**TASK INSTRUCTIONS:** From the line containing "Image resolution: width=1456" to the final line of the entries, copy each line exactly. Pictures stay out.

((

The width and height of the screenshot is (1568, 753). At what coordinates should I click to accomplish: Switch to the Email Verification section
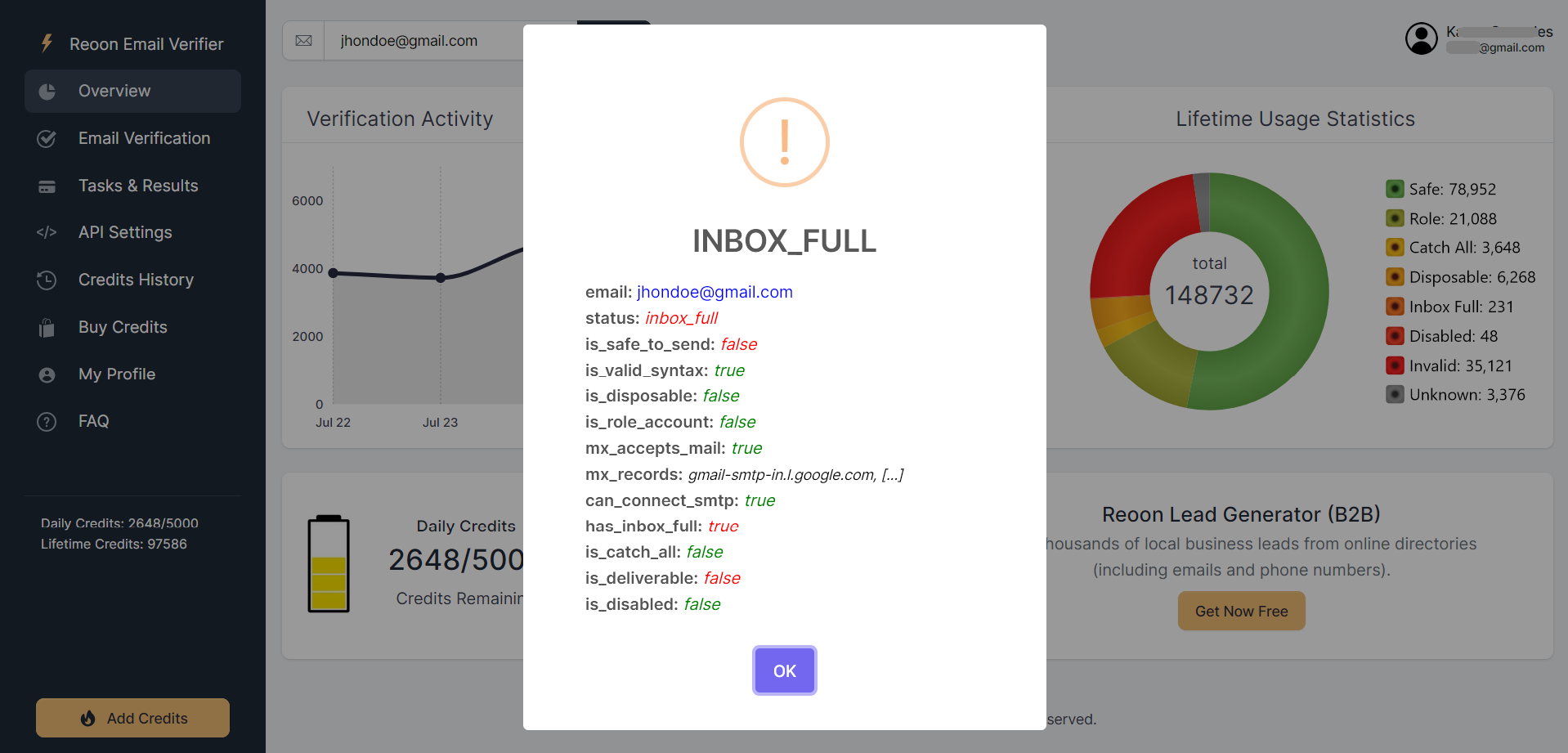click(144, 138)
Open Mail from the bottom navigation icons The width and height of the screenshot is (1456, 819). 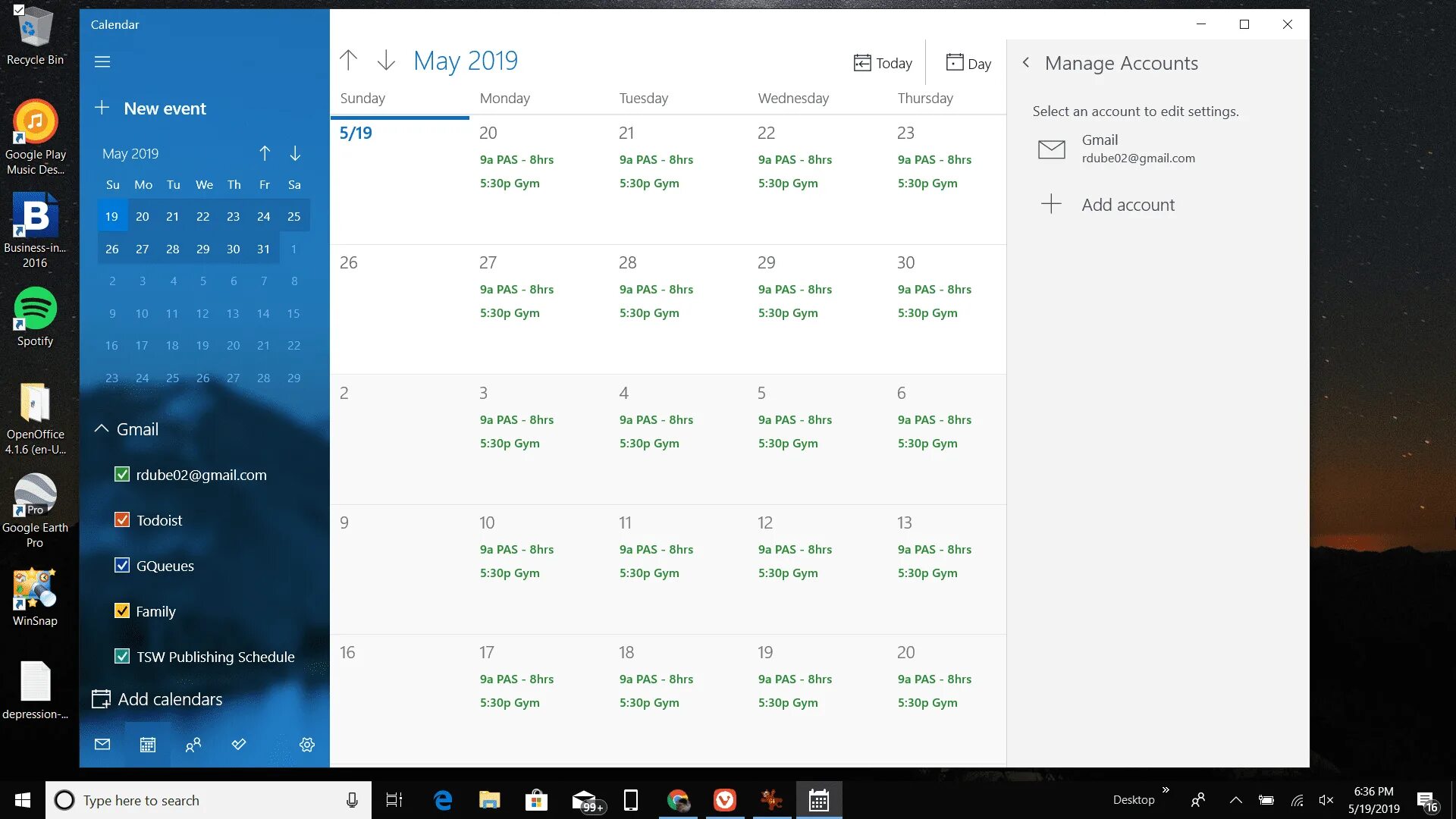(102, 745)
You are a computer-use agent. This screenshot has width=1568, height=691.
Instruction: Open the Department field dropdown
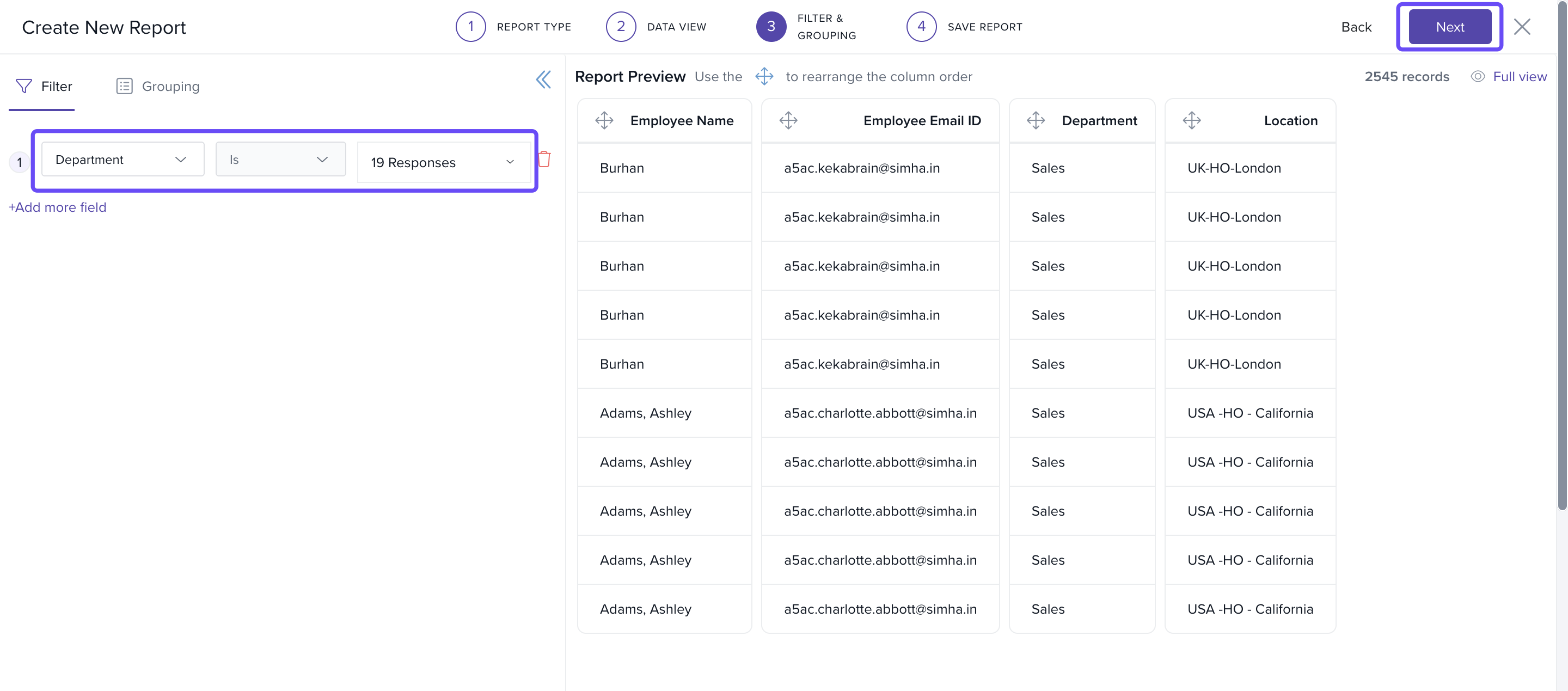122,160
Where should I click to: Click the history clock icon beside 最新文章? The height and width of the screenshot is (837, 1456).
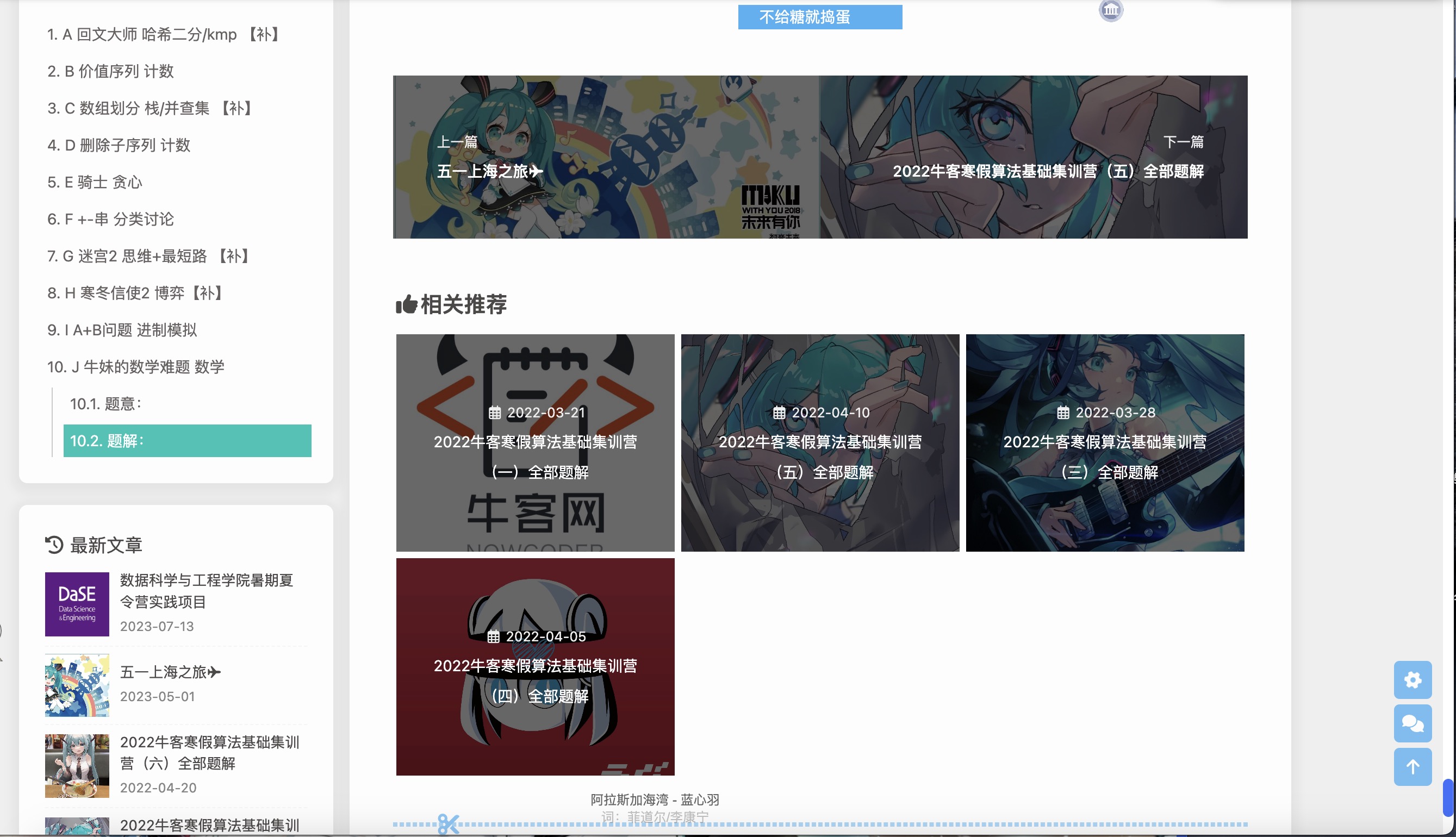point(54,545)
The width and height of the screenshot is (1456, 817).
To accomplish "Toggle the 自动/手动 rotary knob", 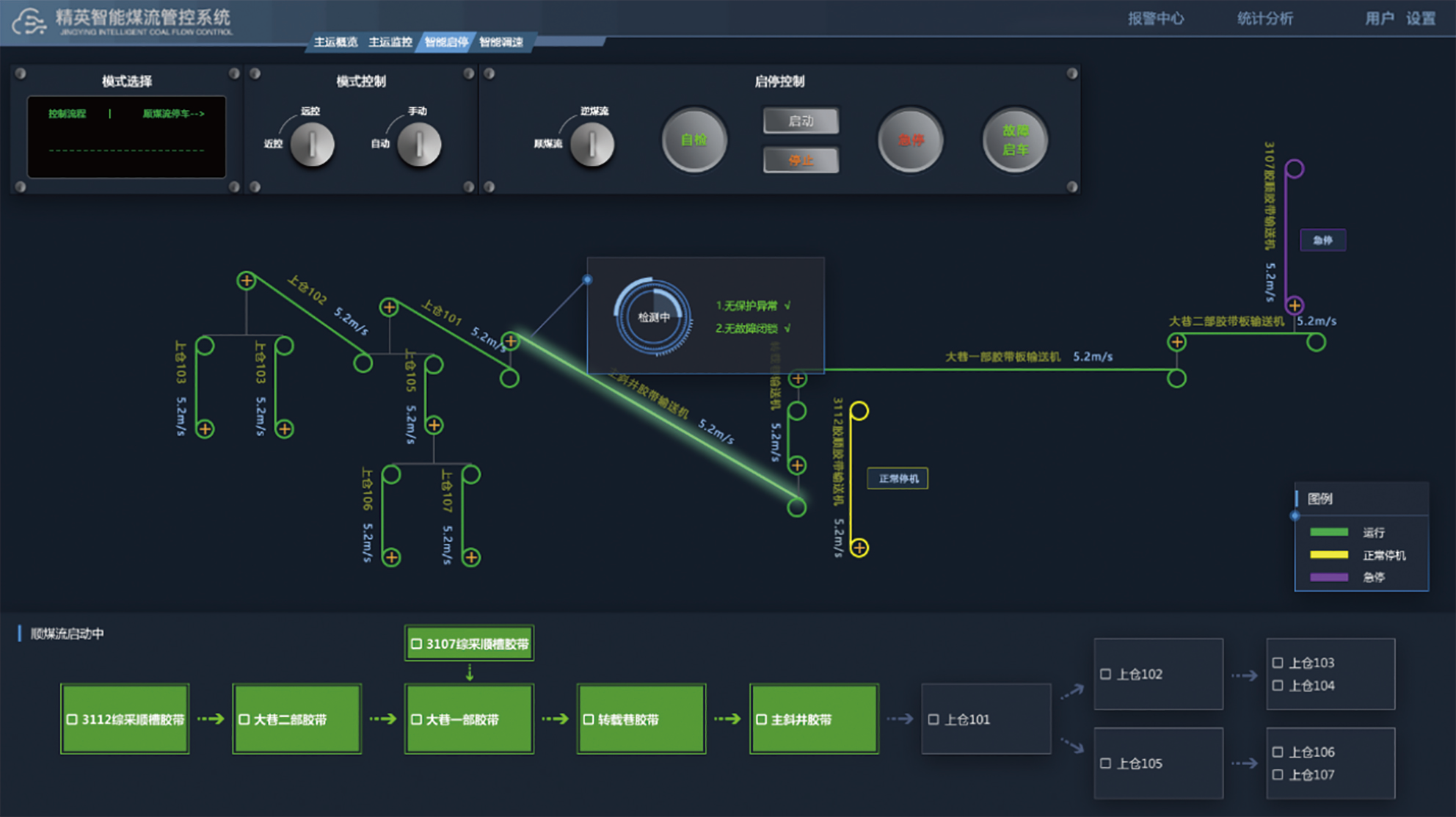I will (419, 144).
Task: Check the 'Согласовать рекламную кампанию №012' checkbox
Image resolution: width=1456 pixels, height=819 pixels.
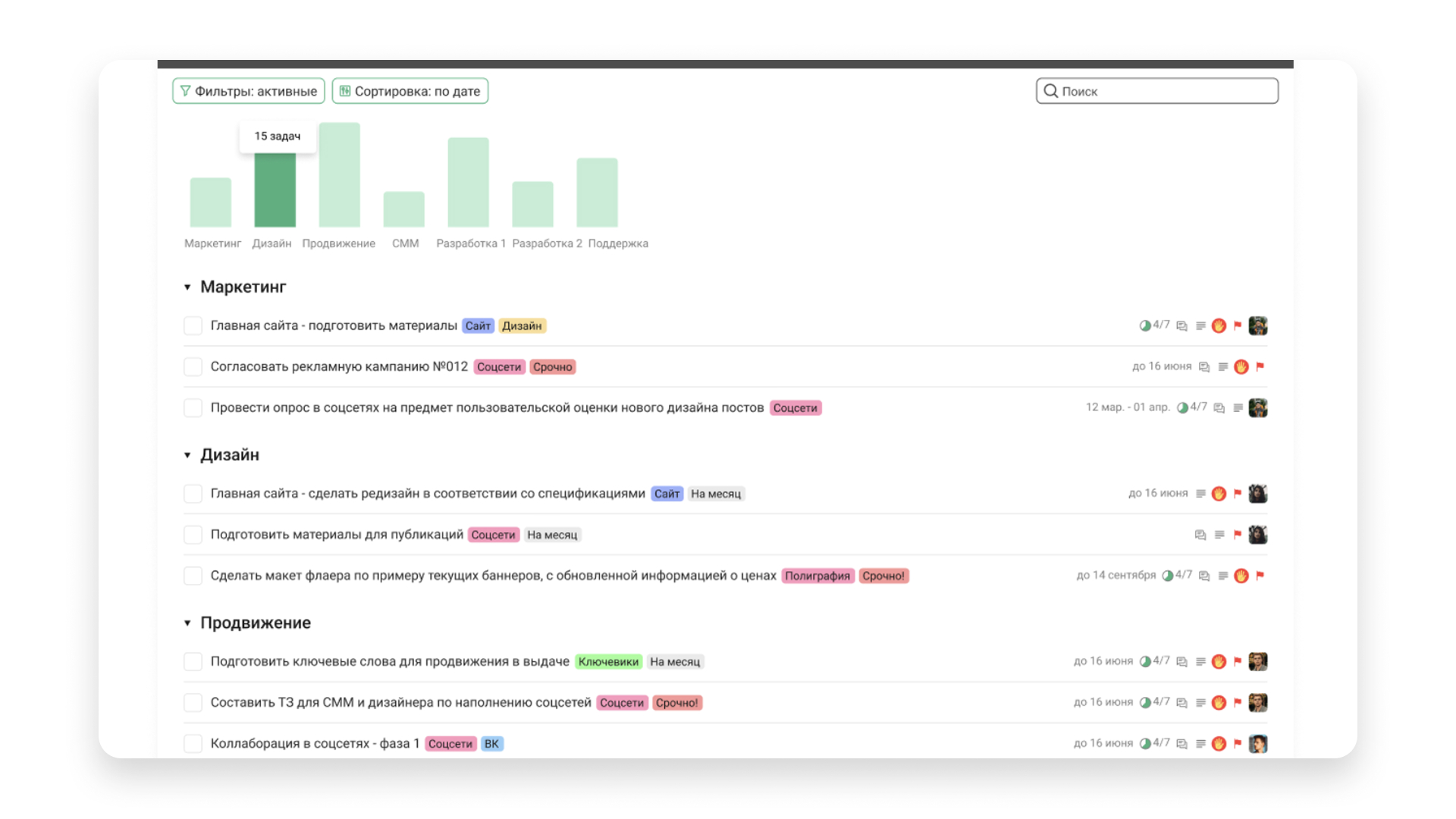Action: click(193, 367)
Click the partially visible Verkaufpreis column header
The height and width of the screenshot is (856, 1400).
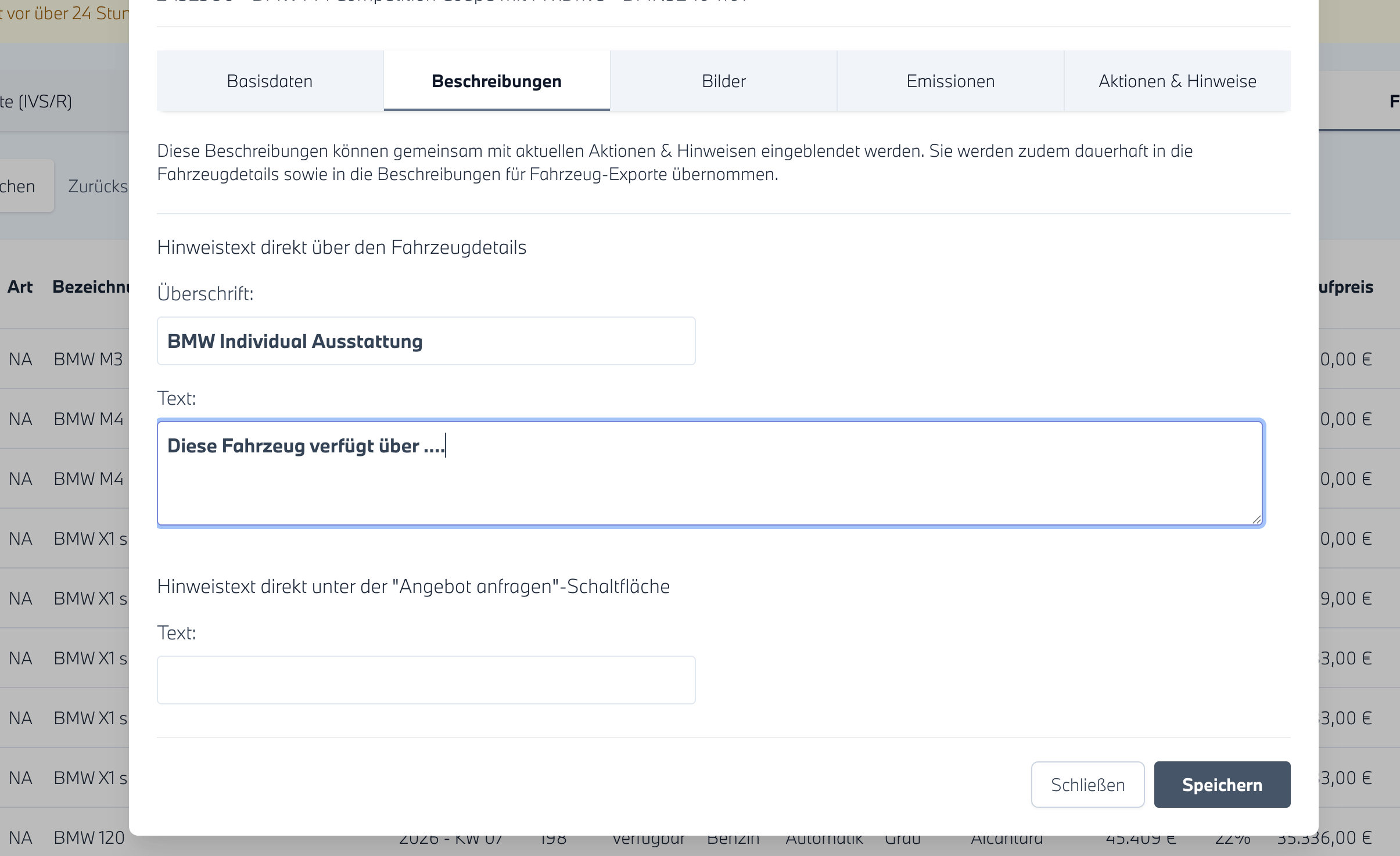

))

**YOUR RESPONSE:**
Image resolution: width=1456 pixels, height=819 pixels.
Action: click(193, 367)
Click the partially visible Verkaufpreis column header
The height and width of the screenshot is (856, 1400).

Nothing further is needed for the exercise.